▸ OBJECTIVE
Count the lines that contain the word "Research" and give only that number.

▸ INPUT
■ ■ ■
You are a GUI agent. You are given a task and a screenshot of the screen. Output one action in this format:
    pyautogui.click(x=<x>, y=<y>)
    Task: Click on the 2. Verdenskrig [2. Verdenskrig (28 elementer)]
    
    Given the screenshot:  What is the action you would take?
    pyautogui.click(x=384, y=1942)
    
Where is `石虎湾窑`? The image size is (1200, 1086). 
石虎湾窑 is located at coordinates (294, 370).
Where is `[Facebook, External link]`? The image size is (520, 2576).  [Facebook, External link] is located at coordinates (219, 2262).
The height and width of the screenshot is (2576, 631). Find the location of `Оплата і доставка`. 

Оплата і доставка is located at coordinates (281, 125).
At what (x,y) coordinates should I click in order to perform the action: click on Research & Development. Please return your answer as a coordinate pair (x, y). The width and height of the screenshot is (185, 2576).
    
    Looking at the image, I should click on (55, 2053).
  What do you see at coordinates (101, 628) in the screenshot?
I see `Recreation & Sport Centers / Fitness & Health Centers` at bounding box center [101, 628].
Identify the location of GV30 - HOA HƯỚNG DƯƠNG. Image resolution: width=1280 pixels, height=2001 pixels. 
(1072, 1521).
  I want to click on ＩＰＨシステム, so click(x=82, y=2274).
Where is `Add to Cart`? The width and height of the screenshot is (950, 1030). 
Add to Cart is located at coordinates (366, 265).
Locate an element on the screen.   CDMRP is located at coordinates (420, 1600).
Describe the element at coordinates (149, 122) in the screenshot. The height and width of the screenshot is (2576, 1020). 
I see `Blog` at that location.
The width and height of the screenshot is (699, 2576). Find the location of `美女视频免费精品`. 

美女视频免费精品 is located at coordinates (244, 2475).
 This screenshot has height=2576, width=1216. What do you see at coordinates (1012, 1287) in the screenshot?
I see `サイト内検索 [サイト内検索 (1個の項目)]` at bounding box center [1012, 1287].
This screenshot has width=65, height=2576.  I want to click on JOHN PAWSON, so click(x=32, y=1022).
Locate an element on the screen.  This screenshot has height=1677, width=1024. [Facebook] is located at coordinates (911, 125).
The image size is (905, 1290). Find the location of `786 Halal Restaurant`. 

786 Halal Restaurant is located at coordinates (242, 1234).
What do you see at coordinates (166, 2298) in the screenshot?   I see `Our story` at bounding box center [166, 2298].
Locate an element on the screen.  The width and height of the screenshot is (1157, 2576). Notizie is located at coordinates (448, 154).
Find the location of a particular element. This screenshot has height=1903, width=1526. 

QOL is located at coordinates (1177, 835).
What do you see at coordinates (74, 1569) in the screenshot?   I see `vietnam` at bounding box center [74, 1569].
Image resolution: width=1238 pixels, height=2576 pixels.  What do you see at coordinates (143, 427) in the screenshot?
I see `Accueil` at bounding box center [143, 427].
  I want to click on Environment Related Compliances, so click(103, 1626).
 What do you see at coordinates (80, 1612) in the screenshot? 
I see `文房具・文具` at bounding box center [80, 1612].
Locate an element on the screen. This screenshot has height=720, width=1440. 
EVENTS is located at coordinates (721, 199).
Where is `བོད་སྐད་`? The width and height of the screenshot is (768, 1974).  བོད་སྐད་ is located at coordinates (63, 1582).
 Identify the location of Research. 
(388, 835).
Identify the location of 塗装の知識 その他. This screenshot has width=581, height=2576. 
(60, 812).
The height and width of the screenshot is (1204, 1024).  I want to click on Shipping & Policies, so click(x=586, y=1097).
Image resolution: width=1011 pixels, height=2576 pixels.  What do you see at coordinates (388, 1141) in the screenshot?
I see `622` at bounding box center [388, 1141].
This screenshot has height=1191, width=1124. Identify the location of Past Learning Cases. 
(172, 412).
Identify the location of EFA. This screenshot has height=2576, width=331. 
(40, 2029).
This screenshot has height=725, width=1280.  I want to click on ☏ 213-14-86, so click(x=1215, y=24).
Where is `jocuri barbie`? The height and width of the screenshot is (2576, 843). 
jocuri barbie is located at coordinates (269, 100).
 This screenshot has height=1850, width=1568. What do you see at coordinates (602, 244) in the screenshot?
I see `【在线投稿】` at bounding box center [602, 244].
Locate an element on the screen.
■ ■ ■
▸ THE ANSWER
2